Der Begriff vom "Wunder", das 1954 in Bern stattgefunden habe, ist genauer betrachtet recht passend: Er umschreibt etwas Unerklärliches, etwas, das im Grunde unverdient vom Himmel direkt in den Schoß fiel.

Die Rede vom "Wunder von Bern" hat nicht mehr sehr viel mit dem sporthistorischen Ereignis gemein: Nicht allein, dass das unmittelbare Erleben am 4. Juli 1954 im Berner Wankdorf-Stadion nur einem kleinen Teil der deutschen Bevölkerung vorbehalten war, dort passten schließlich nur 60.000 Menschen hinein. Auch die Erinnerung, wie das Spiel erlebt wurde, ist mittlerweile komplett neu konstruiert. Über die Fernsehbilder, die 1954 von nur Wenigen gesehen wurden, wird in der Regel nicht der alte Fernseh-, sondern der Radiokommentar von Herbert Zimmermann gelegt.

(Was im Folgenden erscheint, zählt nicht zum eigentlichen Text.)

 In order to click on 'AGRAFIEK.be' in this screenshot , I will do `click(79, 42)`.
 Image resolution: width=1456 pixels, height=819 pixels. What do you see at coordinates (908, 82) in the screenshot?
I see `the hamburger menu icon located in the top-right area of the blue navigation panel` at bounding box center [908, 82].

Die Dramaturgie des Spiels, in dem die ungarische Mannschaft zunächst mit 2:0 in Führung ging, ehe Deutschland schon in der 18. Minute ausglich und, nachdem Helmut Rahn in der 84. Minute den Siegtreffer zum 3:2 erzielte, der Schiedsrichter ein Tor der Ungarn wegen angeblichem Abseits nicht anerkannte, ist kaum noch gegenwärtig.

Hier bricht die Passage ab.